Velev ki ihbar sadece Fidan’ın kaçırılmasını içeriyorsa bile ne Fidan ne yardımcıları ne Genelkurmay Başkanı Hulusi Akar ne 2. Başkan Yaşar Güler ne de Kara Kuvvetleri Komutanı Salih Zeki Çolak bunun ne manaya geldiğini anlayamadı, öyle mi? Yani Türkiye’nin istihbaratı ve silahlı kuvvetleri bir avanaklar topluluğuna mı emanetmiş, bunu mu anlamalıyız? Hayır, elbette ki öyle değil. Bu hem bizim zekâmıza hem bu muhterem zatların kalibrelerine hem de bulundukları makama birer hakarettir. Gelen ihbarın bir darbe ihbarı olduğunu bildiklerine ya da anladıklarına suret-i katiyyede şüphe yoktur.

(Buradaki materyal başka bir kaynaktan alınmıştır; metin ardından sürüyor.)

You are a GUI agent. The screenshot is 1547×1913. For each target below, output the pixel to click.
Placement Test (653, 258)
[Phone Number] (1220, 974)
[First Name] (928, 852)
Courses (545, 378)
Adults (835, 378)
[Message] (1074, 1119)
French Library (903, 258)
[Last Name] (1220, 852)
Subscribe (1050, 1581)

Burada asıl tartışılması gereken neden gereğini yapmadıklarıdır. 7 Şubat krizinde ifadeye çağrılmasına karşılık anında Erdoğan’a ulaşıp bilgi veren Fidan, ‘hayatının tehlikede olduğu’ böyle bir olayda ancak akşam 21.00 sularında koruması üzerinden Cumhurbaşkanı’na ulaşmaya çalışıyor. Erdoğan da zaten “Darbeyi eniştemden öğrendim” diyerek Fidan’ın o günkü tavrını sorgulamıştı. Başbakan Binali Yıldırım’a da haber veren yoktu. Ne Fidan ne Akar aramıştı. Dönemin İçişleri Bakanı Efkan Ala da ancak 23.00 sularında MİT Müsteşarı’nın kendisini arayıp bilgi verdiğini anlattı.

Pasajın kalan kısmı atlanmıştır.